Do we Follow Abraham or Moses? - Tazria 5784

Why are Jewish boys circumcised?  This pillar of our faith, for which our people have made major sacrifices through the ages, originates with our father Avraham.  Hashem appeared to him when he was 99 years old and told him to circumcise himself.  One of the blessings we say at a Bris is: Blessed are You... Who has sanctified us with His commandments and commanded us to bring [this child] into the covenant of our father Avraham.”  We are obviously associating the bris with Avraham’s incredible act of connection to Hashem.


Yet if we look at the Mishneh Torah, Rambam’s codex of Jewish law, we find that he derives the Mitzvah from this week’s Parsha, Tazria.  In his list of the positive Mitzvot he writes: “[Mitzvah] 215: To circumcise a son, as [Vayikra 12:3] states: ‘On the eighth day, the flesh of his foreskin shall be circumcised.’ “  


It seems as though the source of the Mitzvah is not from Avraham but rather from a commandment given much later, to Moshe at Mount Sinai.  So which is it?


I can’t help but think of one of the oldest Jewish stories.  Two people come to the Rabbi with a dispute.  The first states his case and the Rabbi says: “you’re right.”  Then the second man argues the opposite, and the Rabbi says “you’re right.”  The Rabbi’s wife overhears this and asks her husband: how can they both be right?  The Rabbi responds: “you’re right.”  


(Pardon the interruption:  As we prepare for Pesach, there are two very important things to think about.  One is to “Sell the Chametz” - see here.  The other is to get hand-baked Shmurah Matzah for the Seder.  See here.)


When it comes to the 613 Mitzvot, the Rambam counts the commandment in this Parsha, because whatever was commanded before the Torah was given at Sinai does not have a bearing on our obligations.  The source of our obligation is therefore the commandment at Sinai, not Avraham’s observance. 

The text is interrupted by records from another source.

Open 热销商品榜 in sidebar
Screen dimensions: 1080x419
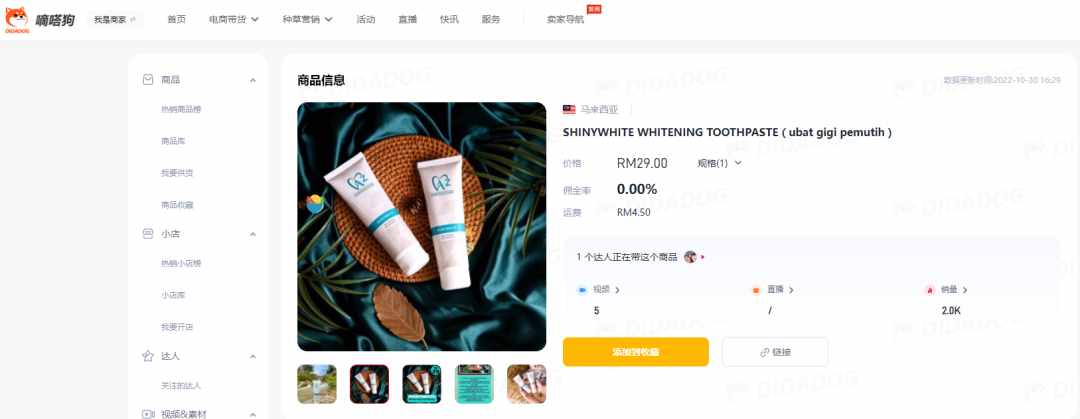(x=181, y=109)
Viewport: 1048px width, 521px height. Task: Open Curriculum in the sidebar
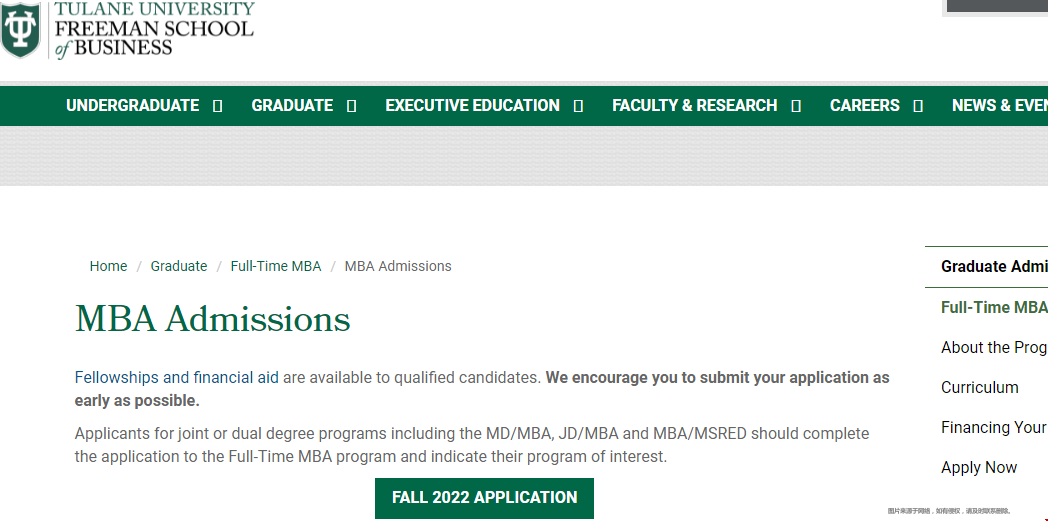click(x=980, y=387)
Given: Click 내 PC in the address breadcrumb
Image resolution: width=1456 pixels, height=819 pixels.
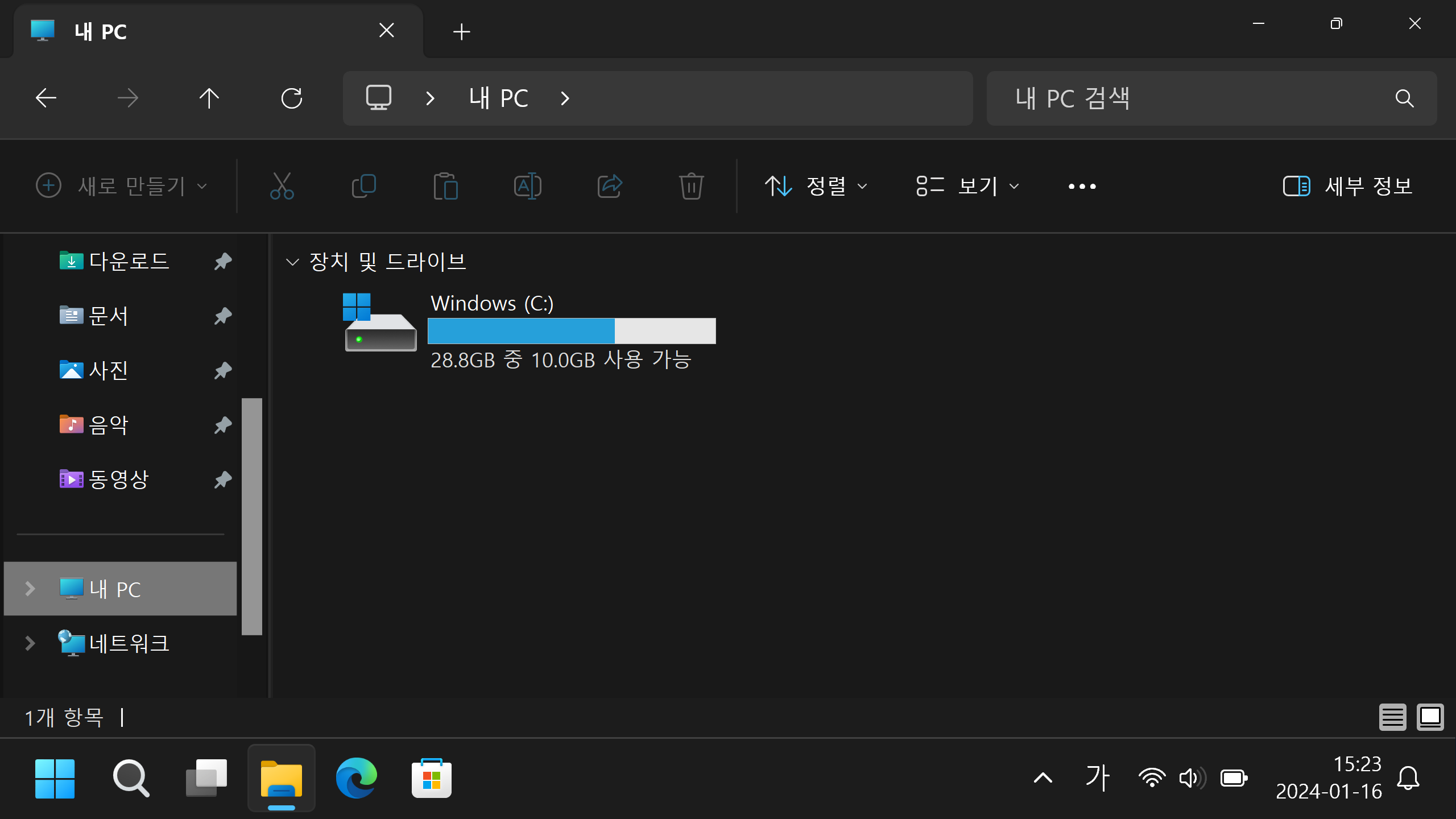Looking at the screenshot, I should [499, 98].
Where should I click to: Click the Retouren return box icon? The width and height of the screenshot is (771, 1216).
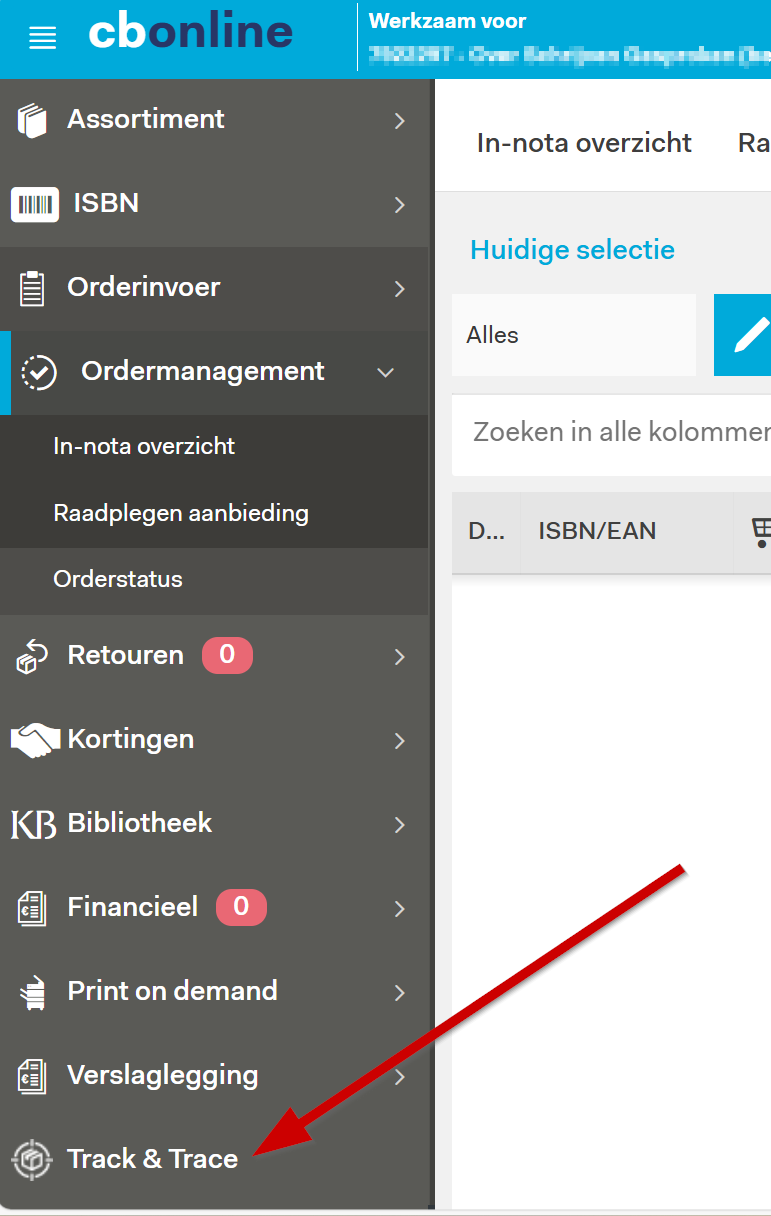pyautogui.click(x=32, y=657)
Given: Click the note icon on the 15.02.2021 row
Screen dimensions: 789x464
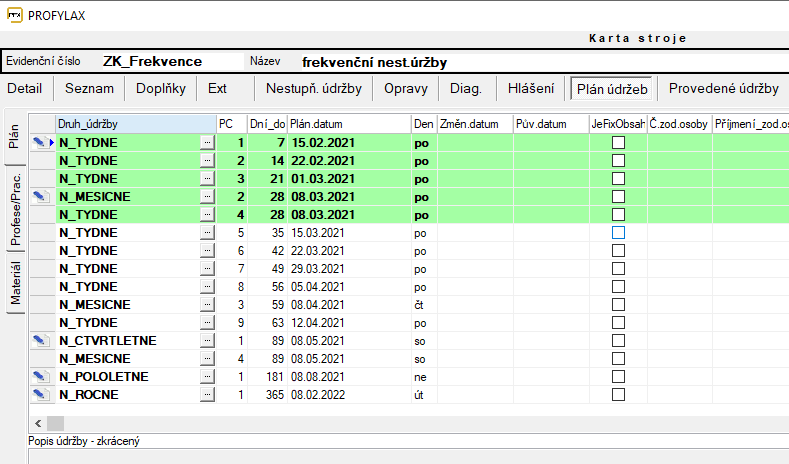Looking at the screenshot, I should click(x=39, y=143).
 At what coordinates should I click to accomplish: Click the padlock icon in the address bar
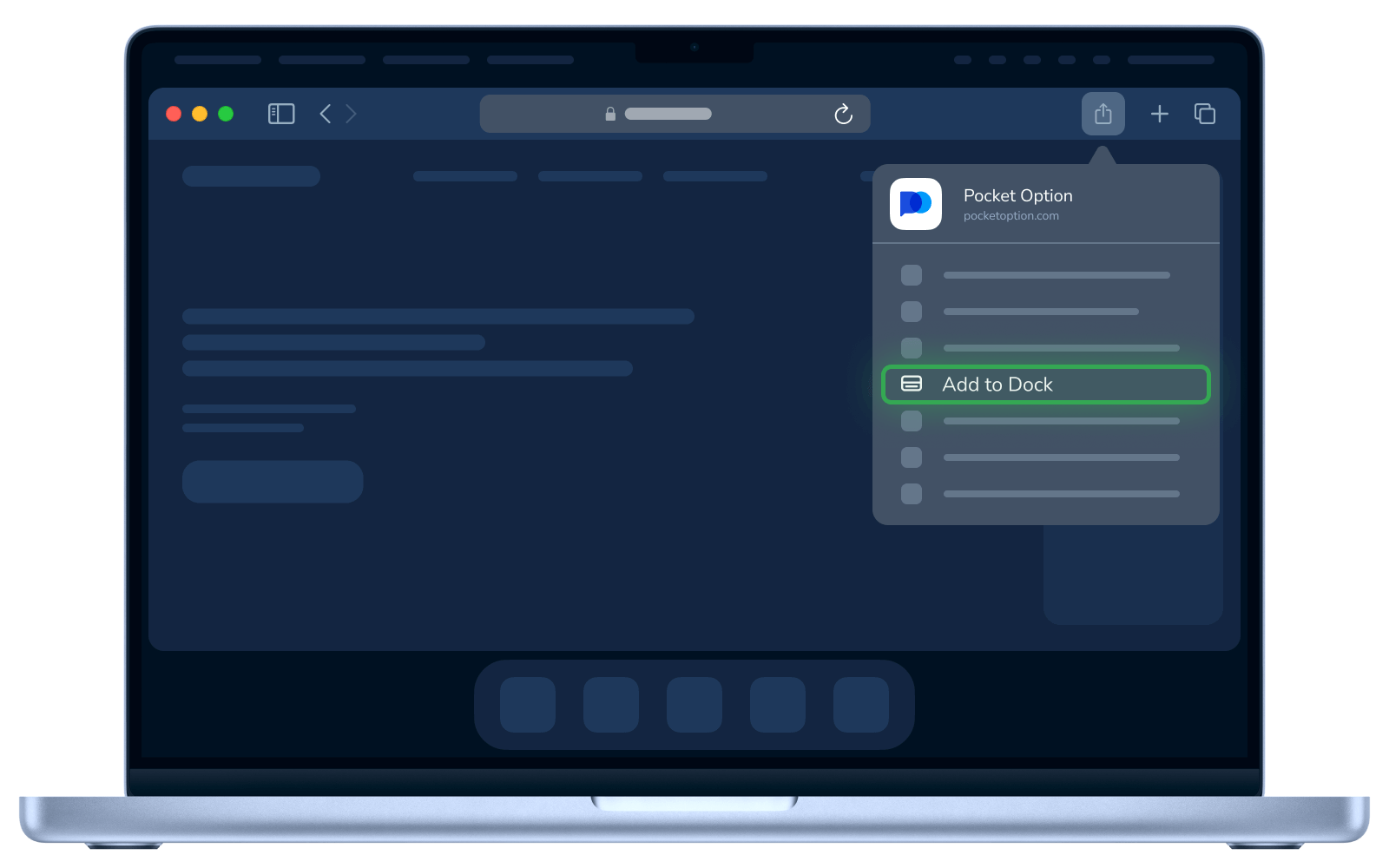click(609, 114)
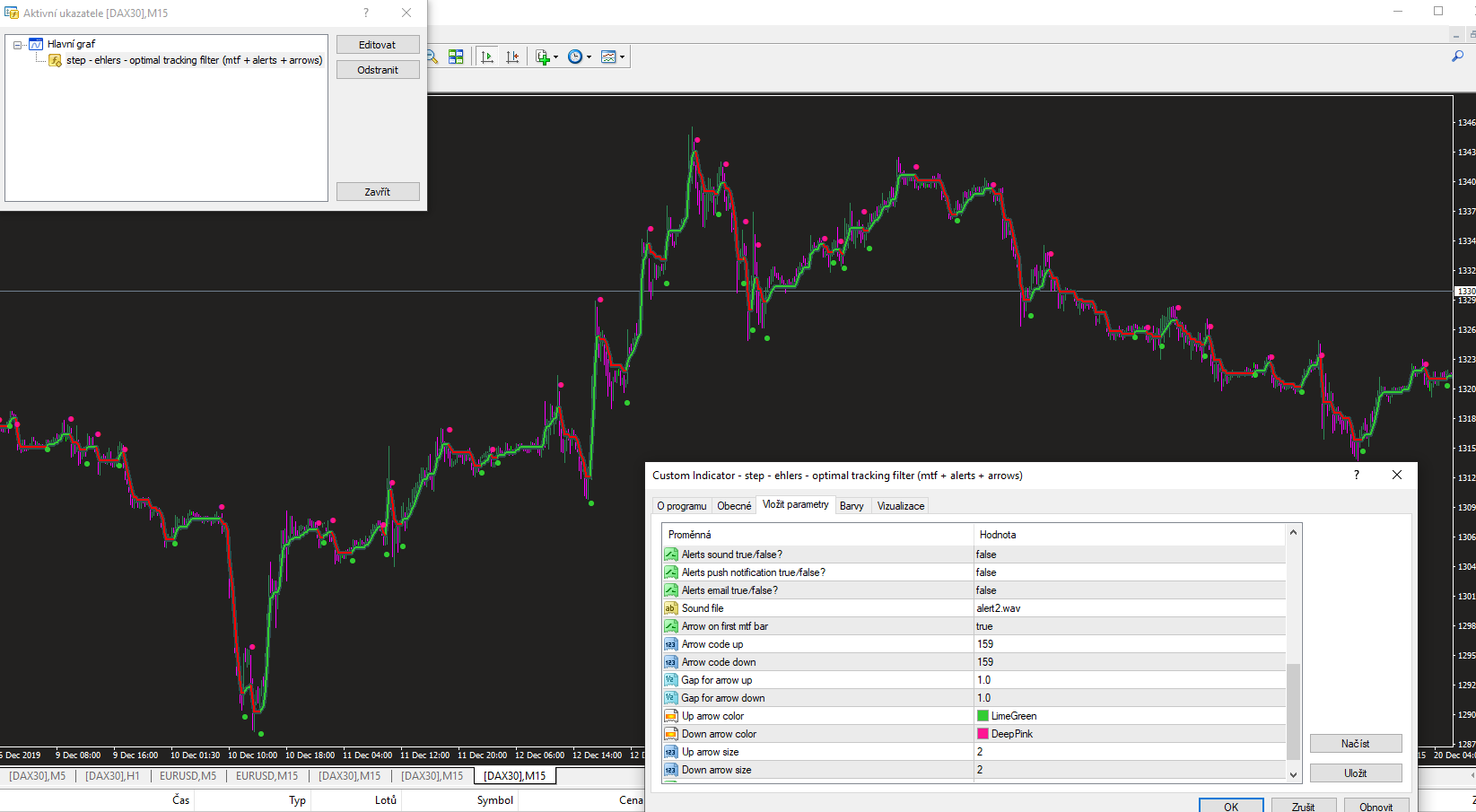
Task: Click the help question mark in Custom Indicator dialog
Action: tap(1356, 475)
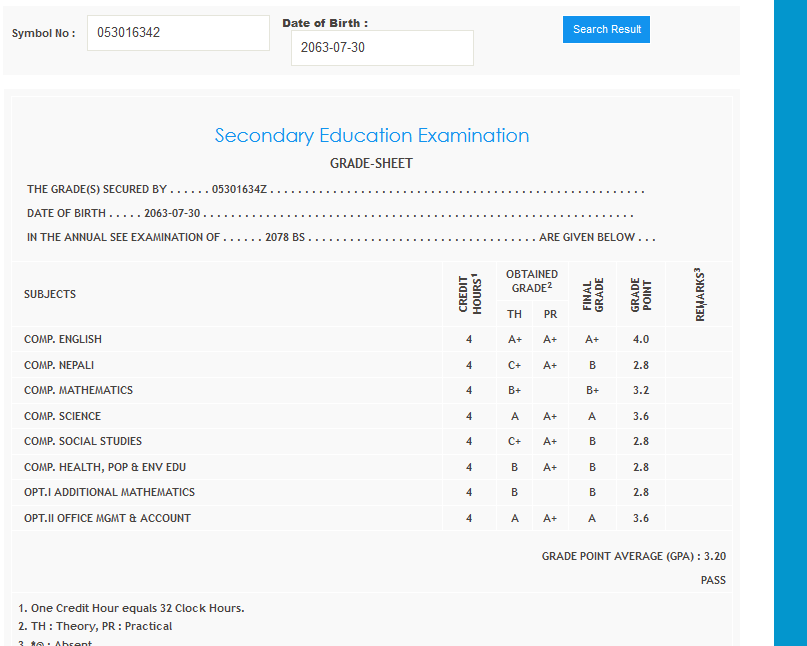Viewport: 807px width, 646px height.
Task: Select the SUBJECTS column header
Action: (50, 294)
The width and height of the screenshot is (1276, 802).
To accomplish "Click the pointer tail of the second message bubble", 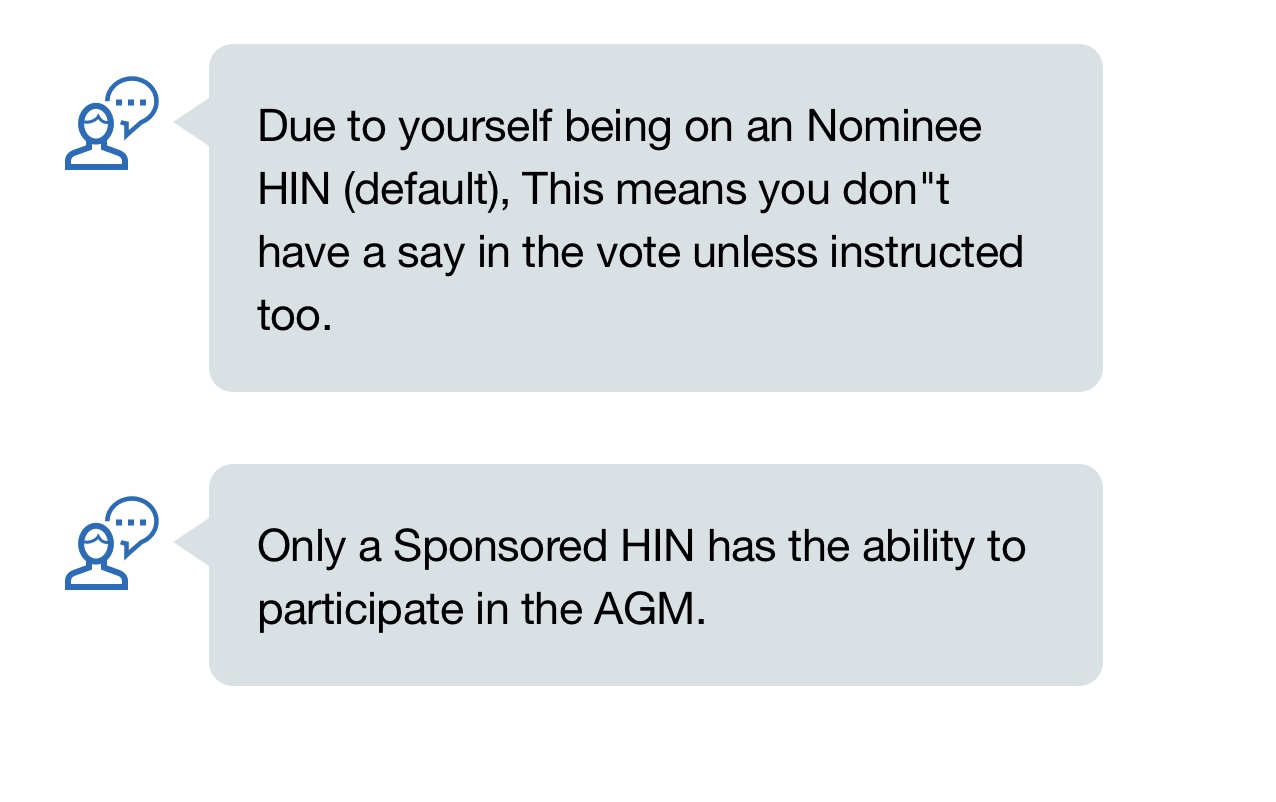I will [192, 542].
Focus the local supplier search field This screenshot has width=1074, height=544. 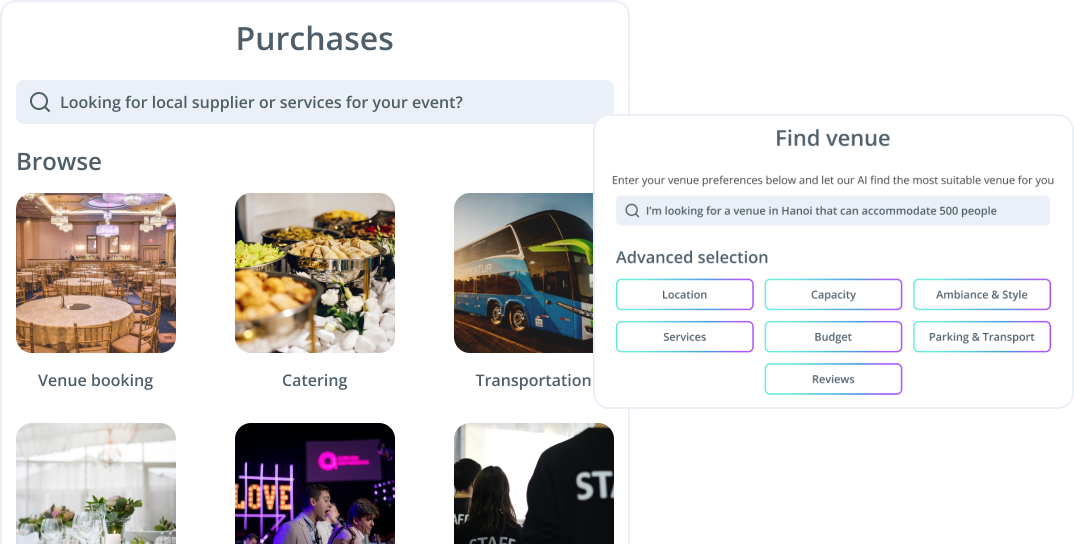pos(330,102)
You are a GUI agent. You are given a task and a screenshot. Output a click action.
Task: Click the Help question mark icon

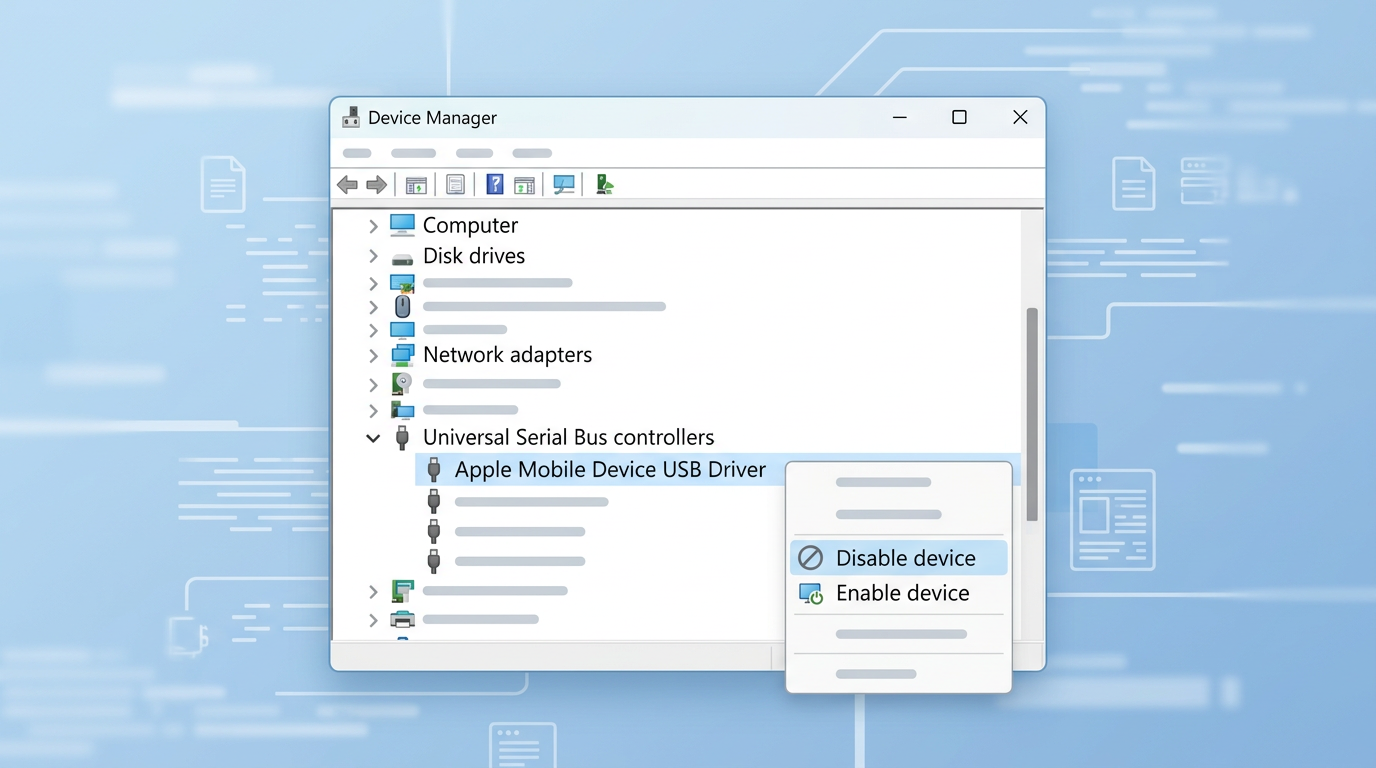click(x=494, y=184)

However, the impact of the Mitzvah on the boy receiving the Bris is the same as that of Avraham’s Bris.  Let me explain by talking about the impact of this Mitzvah and its centrality to Torah and Jewish life.   Our spiritual soul, a part of Hashem, was removed from the spiritual realms and placed in a physical body to bring the spiritual into the physical world.  


Every time we do a physical Mitzvah, we are bringing the spiritual and physical realms together.  But there is no Mitzvah that accomplishes this like circumcision.  The transformation of the physical to spiritual in mitzvot is not seen by the physical eye.  The actual physical object remains as it was, and only with learning and contemplation we can recognize the difference.  Not so with Bris, where the actual physical flesh now permanently bears the sign of the eternal covenant between Hashem and the Jewish people.


(By the way, the Talmud implies that women have a superior, inborn connection to Hashem that comes to them automatically without the need for a physical ritual such as circumcision.  A man needs a physical reminder, a woman knows it in her heart.)


So when Avraham circumcised himself, he brought the process of transforming the physical world into its true reality for the first time, because until then the spiritual impact was not evident in any physical item.


When a baby is born, our sages taught, his divine soul is not yet revealed in his body.  When he has his Bris is when “the holy soul begins to express itself.”  When a boy has his Bris, he is recreating the experience that Avraham had.  So while the actual Mitzvah was given at Sinai, it is also accurate to say that we are bringing the newborn boy into the covenant of our father Avraham.


As we can see, the bris is much more than just a tradition.  It is the epitome of the fulfillment of joining spirituality and physicality on earth.  It is done, as the Torah says, on the eighth day, creating an eternal bond with Hashem that can never be broken.